Data listing

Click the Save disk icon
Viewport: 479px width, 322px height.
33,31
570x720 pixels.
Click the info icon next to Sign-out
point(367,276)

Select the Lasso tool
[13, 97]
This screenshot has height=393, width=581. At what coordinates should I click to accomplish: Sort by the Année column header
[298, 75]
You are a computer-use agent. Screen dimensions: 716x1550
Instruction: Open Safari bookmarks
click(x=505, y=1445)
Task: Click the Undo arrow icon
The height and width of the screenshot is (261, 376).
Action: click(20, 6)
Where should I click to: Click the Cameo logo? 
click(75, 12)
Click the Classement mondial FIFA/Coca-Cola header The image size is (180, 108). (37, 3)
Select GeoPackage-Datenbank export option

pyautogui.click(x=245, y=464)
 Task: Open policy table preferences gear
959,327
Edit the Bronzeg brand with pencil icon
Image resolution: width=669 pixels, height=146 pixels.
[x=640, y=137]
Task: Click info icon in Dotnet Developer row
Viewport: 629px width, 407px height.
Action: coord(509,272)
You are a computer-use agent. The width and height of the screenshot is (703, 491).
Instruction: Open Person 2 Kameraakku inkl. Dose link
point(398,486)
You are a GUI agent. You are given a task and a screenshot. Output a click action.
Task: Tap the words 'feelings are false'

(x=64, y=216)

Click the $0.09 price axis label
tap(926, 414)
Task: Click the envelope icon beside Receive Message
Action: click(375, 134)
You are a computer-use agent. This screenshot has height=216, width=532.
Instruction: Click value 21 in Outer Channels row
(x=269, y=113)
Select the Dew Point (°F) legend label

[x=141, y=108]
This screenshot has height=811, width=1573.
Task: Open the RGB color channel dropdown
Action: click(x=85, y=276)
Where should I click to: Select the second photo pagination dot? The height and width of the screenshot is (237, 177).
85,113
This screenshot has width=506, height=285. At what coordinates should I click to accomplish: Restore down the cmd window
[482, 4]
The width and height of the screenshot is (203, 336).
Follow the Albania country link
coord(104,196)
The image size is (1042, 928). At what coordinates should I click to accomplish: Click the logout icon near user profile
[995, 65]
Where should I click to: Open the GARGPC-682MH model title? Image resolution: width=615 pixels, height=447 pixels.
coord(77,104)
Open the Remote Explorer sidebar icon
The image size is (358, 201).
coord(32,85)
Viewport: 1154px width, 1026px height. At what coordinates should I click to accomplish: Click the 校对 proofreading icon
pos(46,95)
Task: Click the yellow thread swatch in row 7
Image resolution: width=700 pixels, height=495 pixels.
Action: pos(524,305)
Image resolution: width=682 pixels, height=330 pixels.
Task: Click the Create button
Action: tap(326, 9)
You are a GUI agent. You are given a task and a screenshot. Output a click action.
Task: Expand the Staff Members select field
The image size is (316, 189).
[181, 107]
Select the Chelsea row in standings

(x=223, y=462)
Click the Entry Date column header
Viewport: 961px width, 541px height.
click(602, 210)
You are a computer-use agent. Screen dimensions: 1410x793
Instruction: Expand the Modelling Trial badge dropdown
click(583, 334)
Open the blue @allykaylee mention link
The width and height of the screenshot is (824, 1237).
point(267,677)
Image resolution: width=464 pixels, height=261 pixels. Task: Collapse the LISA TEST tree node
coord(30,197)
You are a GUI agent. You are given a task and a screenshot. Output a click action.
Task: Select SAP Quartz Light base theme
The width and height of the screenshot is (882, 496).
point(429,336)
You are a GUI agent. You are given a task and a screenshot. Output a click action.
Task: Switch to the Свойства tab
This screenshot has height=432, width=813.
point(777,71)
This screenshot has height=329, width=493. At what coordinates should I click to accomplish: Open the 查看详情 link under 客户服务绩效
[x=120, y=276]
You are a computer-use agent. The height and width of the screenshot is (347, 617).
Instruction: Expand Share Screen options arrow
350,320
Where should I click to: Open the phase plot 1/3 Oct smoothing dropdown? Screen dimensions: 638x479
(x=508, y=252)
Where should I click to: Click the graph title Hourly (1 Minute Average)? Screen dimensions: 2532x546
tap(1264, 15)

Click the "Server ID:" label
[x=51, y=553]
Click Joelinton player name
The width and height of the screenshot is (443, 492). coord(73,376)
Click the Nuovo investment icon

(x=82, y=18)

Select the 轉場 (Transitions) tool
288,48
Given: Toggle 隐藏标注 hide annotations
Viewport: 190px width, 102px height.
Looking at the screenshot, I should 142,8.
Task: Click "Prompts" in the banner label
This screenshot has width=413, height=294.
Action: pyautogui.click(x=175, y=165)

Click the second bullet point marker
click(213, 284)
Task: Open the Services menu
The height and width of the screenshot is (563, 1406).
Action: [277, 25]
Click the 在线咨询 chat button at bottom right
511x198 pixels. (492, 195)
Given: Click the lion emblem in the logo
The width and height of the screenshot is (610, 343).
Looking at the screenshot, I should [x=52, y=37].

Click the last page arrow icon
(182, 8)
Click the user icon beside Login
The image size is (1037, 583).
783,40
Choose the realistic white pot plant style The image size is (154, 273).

Task statement
Search the data above for the string "computer". Report every line where it is found.

Result of this task
You are a computer-use agent. Screen dimensions: 716x1550
You are a computer-use agent. The width and height of the screenshot is (703, 491).
You are a computer-use agent. This screenshot has height=216, width=532.
You are a computer-use agent. Screen dimensions: 1410x793
You are a computer-use agent. The height and width of the screenshot is (347, 617).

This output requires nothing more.